The announcement confirms the pledge of CDFG and China International Travel Services (CITS) President Charles Chen in an interview with The Moodie Davitt Report last month, when he said that a key opportunity lay with unspent duty free allowances.
“The Hainan market is extremely big and each year there are so many visitors. We have a quota of RMB30,000 (US$4,230) per person per year but so far the average transaction is around RMB5,000 (US$705). So I said to the brands, we have RMB25,000 (US$3,520) to play with that is travel retail business.”
Now CITS and CDFG, in cooperation with the Hainan and central governments, have found a way to unlock that spend.
Right from the start of the COVID-19 crisis, CDFG has invested heavily in boosting its online activities.
According to state Chinese language media reports seen by The Moodie Davitt Report, CDFG’s online duty free sales are understood to have grown by +200% in Q1, generating a third of total revenues. Offline sales are also picking up fast, already back to 80% of last year’s record levels and expected to climb further in coming days as the crucial May holiday begins.
As we have reported regularly, Hainan seems certain to benefit from many Chinese travellers’ unwillingness (or inability due to travel restrictions) to venture overseas this summer. For the Chinese to travel abroad (and shop) in any significant numbers, China must first be considered ‘safe’ by any host destination, as must in turn any destination favoured by Chinese consumers.
That is what makes Hainan so attractive. The island province has recorded just 168 COVID-19 cases, with 162 of the patients having recovered, and only six deaths. On 24 March, several Chinese state media declared the island clear of COVID-19.

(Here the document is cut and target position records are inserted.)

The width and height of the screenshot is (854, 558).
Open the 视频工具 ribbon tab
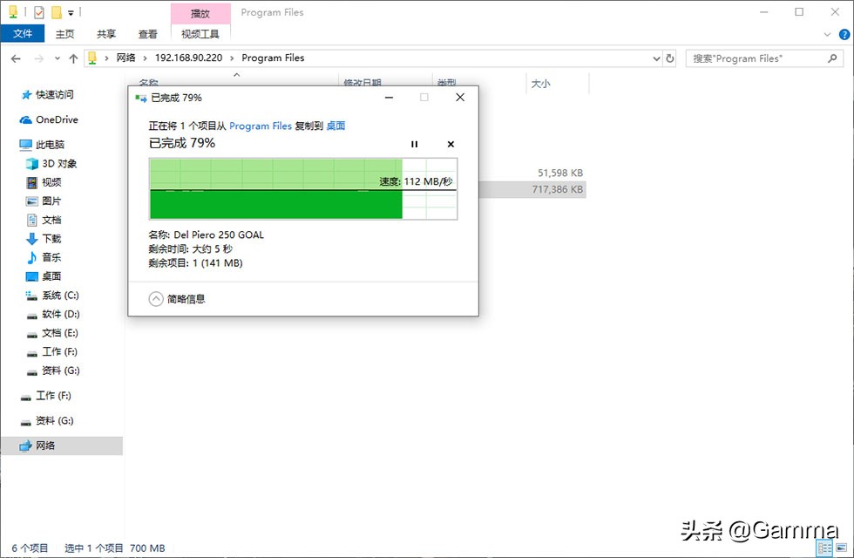point(200,34)
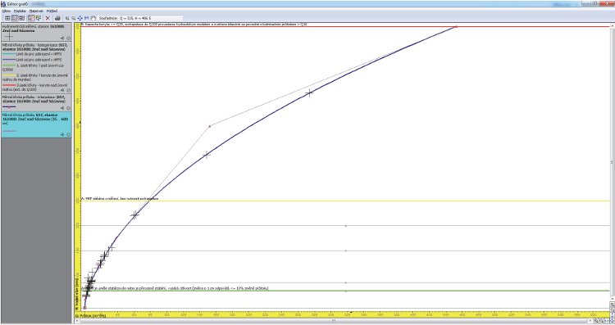This screenshot has height=325, width=615.
Task: Open the Okno menu
Action: [x=7, y=11]
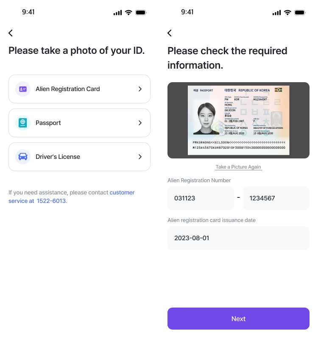318x344 pixels.
Task: Tap the Next button
Action: click(238, 319)
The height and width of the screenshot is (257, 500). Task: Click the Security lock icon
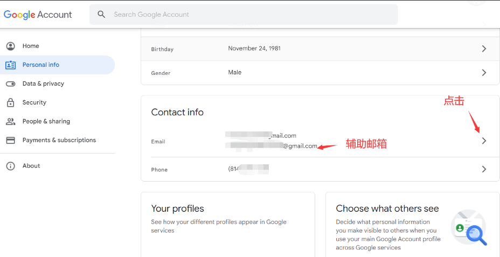pos(10,102)
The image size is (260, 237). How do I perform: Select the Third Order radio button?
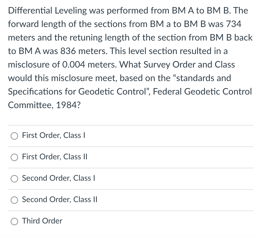(x=14, y=221)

On 22 March, Hainan’s provincial government announced a CNY150 million (US$21.2 million) rejuvenation plan for the island’s beleaguered tourism industry with duty free shopping at the heart of its plans.
According to a statement on 7 April by Haikou Customs, sales have picked up encouragingly in the period from 19 February to 30 March.
“With sales of 1.857 million pieces, CNY1.283 billion (US$182 million), and 183,500 shoppers – the main business indicators have returned to about 80% of the same period last year,” the regulatory body said of sales in that timeframe.
In another boost for the island’s tourism sector, China unveiled plans on 15 April to permit visa-free travel to Hainan from May. The policy will allow travellers from 59 countries to visit Hainan for 30 days visa free, Qu Yunhai, Deputy Director of the State Immigration Administration told a press conference in Beijing.
The new rule will mean less stringent visa requirements than elsewhere in China, where travellers have to apply for visas through Chinese consulates abroad.